Como consecuencia de la enfermedad, el crecimiento económico sufre un revés. En un intento por contener la tercera ola de contagios 24 estados se ubican en color amarillo (riesgo medio), 4 en naranja (riesgo alto) y 4 en verde (riesgo bajo), reduciendo la proyección económica hasta 50 puntos, debido a las medidas de restricción.
La política económica resulta afectada en los servicios y empleo. Al no poder operar los establecimientos a más del 75 por ciento de su capacidad, no generan suficientes utilidades y maniobran solo para cubrir sus gastos de inversión. Las empresas no podrán crear nuevas plazas y tendrán que recurrir a la disminución de sus plantillas laborales.

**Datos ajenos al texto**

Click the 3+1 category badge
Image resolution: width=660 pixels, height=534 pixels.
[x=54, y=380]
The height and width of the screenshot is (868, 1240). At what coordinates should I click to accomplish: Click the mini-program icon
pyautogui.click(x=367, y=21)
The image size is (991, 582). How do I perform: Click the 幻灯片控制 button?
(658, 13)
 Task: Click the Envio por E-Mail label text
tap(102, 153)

La nueva ola preocupa y ocupa a las autoridades federales y estatales al grado de anteponer la desaceleración económica como una forma de reducir las infecciones y mantener una proyección de 120 millones de vacunas a fines de octubre, alcanzando 150 millones de dosis a fin de año.

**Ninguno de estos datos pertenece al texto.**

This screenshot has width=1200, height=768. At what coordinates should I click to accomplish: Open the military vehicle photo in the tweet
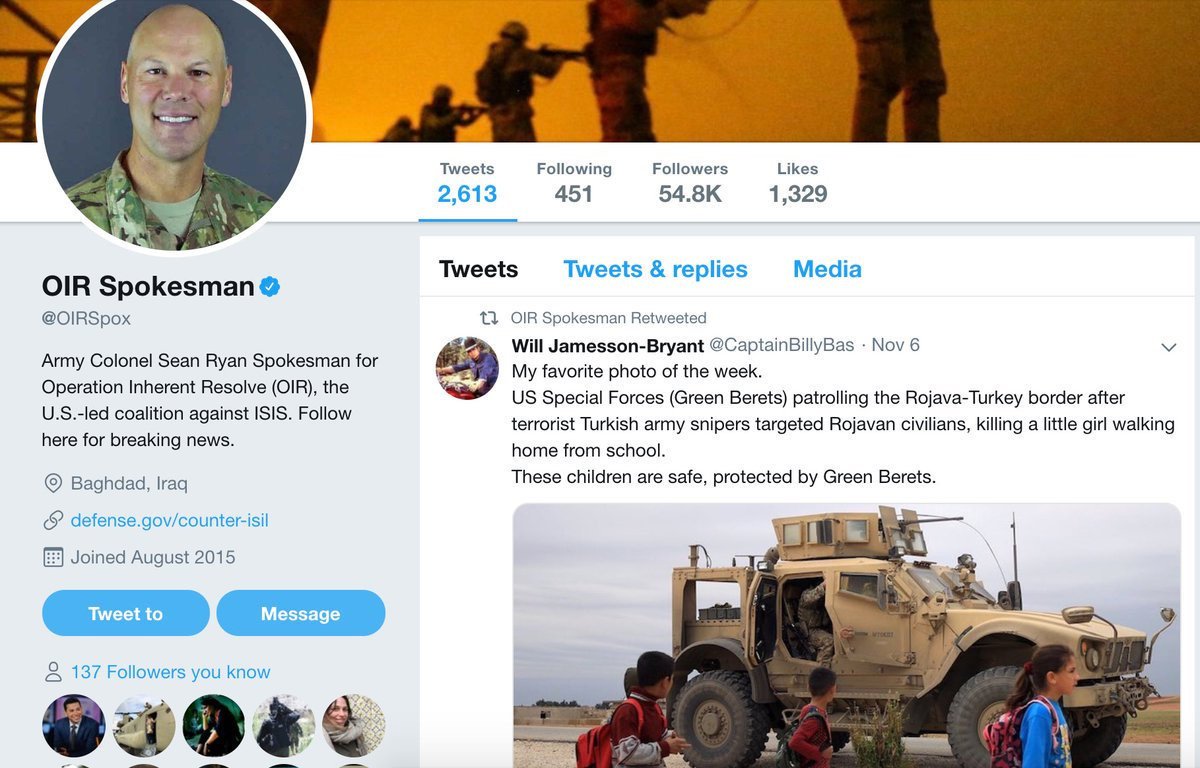tap(846, 635)
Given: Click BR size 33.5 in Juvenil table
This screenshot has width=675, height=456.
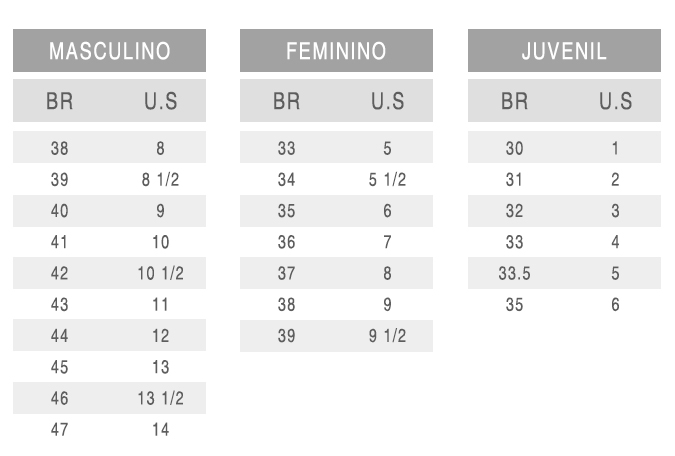Looking at the screenshot, I should [514, 273].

Esta encrucijada de crecer económicamente o privilegiar la salud del pueblo, se debate todos los días entre los funcionarios y la respuesta es la misma “no puede haber crecimiento a cambio de más muertes”.
Pero, la chaviza solo quiere platicar, divertirse en algún bar o discoteca y ponerse al día con sus amigazos, olvidando que la pandemia todavía no termina y un virus podría estar habitando en el cuerpo de algún huésped, compañero o camarada sin saberlo o simplemente ignorándolo, haciendo como que no pasa nada hasta que los síntomas aparecen con más claridad.
La campaña “Quédate en casa” ya no resuena como antes quizá por el dilema de los recursos que se agotan en los hogares quedando los bolsillos vacíos. Mantener su salud fuera de algún riesgo, cumplir los protocolos sanitarios y el uso del cubrebocas dependerá de cada persona y que la economía recupere paulatinamente su ascenso.
Dios nos bendiga, siga sanándonos y protegiéndonos.